Meus sentidos protestam pelos teus.

Faça de meu amor tua morada, entra a hora que quiseres e preserve tuas paredes para que todos os dias você possa chegar e derramar teus prantos sem receio algum. Envolva-me nesse teu amor que me faz refém todos os dias e me guarde em teu peito.

E aí, será que você volta?

Espero-te.

Para sempre sua, Isabela.

612

Delírios vermelhos.

Sangue do sangue, mas meus olhos teimam ao contrário. Errado pelos olhos de qualquer um, menos pelos meus. O desejo pelo incorreto.

Quero sentir teus dedos como uma tatuagem a contornar minha pele marcando o meu incontrolável tentar por um simples ato do querer. Olhos nos olhos, apenas isso. Em um momento de fuga, me entreguei em teus braços embriagados.Pra ti, só mais uma. Pra mim, um pouco mais que isso.

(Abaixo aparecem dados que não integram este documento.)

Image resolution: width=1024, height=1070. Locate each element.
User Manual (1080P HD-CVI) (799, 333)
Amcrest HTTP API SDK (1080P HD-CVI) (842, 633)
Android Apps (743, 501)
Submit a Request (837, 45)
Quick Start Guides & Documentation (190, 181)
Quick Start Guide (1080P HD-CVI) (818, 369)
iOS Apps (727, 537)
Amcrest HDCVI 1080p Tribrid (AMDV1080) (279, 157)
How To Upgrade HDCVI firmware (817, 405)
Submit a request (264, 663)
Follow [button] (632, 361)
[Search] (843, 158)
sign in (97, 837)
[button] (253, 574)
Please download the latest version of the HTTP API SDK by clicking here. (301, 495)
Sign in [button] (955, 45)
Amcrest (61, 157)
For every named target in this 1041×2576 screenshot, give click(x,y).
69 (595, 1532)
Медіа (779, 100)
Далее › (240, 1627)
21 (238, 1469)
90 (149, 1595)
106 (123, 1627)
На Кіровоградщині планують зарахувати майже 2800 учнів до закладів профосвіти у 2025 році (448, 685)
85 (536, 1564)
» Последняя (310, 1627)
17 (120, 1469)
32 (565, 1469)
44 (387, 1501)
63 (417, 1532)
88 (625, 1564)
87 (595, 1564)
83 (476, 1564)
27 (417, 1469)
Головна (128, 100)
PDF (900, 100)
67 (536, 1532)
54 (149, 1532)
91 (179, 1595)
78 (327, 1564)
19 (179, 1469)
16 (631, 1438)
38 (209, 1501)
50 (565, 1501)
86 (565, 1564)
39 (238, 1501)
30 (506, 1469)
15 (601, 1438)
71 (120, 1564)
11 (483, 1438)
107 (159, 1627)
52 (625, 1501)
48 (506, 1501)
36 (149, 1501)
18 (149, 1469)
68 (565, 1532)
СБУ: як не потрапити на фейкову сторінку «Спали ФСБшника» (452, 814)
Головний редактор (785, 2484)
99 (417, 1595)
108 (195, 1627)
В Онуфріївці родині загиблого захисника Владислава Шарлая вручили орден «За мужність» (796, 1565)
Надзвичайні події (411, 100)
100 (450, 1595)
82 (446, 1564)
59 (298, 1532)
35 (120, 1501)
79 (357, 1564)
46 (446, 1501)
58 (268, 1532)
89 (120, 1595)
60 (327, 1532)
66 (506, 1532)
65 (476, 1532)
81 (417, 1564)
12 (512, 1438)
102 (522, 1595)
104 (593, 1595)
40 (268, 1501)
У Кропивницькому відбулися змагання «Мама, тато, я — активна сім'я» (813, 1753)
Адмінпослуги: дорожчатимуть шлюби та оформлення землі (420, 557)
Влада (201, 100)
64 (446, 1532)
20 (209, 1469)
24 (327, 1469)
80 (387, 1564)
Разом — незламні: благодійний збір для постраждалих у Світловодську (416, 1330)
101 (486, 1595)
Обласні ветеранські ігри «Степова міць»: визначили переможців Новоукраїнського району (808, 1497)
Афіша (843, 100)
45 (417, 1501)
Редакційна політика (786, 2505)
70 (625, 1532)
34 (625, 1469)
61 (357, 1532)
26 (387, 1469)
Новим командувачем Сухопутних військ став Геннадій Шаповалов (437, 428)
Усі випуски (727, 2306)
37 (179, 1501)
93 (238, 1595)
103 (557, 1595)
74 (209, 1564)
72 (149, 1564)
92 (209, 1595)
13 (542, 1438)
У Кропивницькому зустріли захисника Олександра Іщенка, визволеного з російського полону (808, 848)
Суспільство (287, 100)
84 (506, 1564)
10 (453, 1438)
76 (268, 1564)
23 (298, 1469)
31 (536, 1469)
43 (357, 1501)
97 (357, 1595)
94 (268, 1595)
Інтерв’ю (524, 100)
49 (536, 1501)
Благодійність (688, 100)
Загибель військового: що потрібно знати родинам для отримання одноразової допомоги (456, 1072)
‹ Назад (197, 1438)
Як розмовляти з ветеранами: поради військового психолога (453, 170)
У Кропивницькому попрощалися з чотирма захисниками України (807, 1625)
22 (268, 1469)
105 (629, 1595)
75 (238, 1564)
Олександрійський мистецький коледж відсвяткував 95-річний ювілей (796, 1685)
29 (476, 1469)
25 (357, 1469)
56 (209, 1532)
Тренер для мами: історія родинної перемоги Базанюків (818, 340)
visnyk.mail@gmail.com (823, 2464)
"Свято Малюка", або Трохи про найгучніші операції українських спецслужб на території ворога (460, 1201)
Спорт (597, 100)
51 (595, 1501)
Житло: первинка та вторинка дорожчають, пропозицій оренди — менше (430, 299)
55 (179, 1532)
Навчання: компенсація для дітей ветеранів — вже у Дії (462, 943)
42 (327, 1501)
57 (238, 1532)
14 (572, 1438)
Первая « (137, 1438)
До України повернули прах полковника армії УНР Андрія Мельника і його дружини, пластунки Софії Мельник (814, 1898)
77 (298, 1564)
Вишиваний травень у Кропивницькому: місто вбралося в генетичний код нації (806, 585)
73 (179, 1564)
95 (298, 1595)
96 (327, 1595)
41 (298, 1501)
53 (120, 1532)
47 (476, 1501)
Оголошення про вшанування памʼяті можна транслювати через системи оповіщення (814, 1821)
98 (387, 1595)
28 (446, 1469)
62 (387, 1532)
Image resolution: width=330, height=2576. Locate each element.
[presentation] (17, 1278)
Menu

Uma paixão guardada que desperta toda vez que te vejo. Como abrir mão dessa fissura na qual o que mais quero é fugir? Esqueça o preconceito pelo sangue.

Se te quero homem,faça-me mulher.

431

A tal Aurora de meus poemas.

Os fios de teus cabelos negros que são os únicos com o poder de acalmar minha sede pela ira das manhãs chuvosas e sem sentimento. O batom vermelho que sisma em desenhar tua boca carnuda desejando apenas um café e meio amor. Meio amor? Te preencho aos poucos com o pouco de amor que encontro em cada objeto que encosto. Minhas palavras se tornam poesia quando digeridas por tua audição aguçada. O maior amor do mundo transformado em pessoa, ou melhor, em uma única pessoa. A menina que transforma os minutos em que me perco em melodia.

Observando cada ato que te faz a Aurora de meus passos, me perco e me encontro numa passagem de segundos em que não aprendi a dominar. Nem o mais escamado dos felinos tem a audácia de fugir dos teus abraços que transmitem a áurea de tamanha luz que te faz meu portal para o além. Minha respiração sendo apenas sua.

Não me leve a mal, amo até a cinza desprezada dos cigarros que se suicidam no calor de tua saliva. Amar-te não é uma opção, sina conhecida como proteção que me guarda e diz 'apenas ela é capaz de te fazer feliz'.

469

Frenesi.

Quero um pouco do teu eu e afogar-me no encostar de tua pele. Quero um pouco do teu sexo, tua atenção e apenas uma frase de teus diálogos. Querer uma pessoa com essa exagerada veemência, será insensatez? Calma,apenas a loucura te faz meu.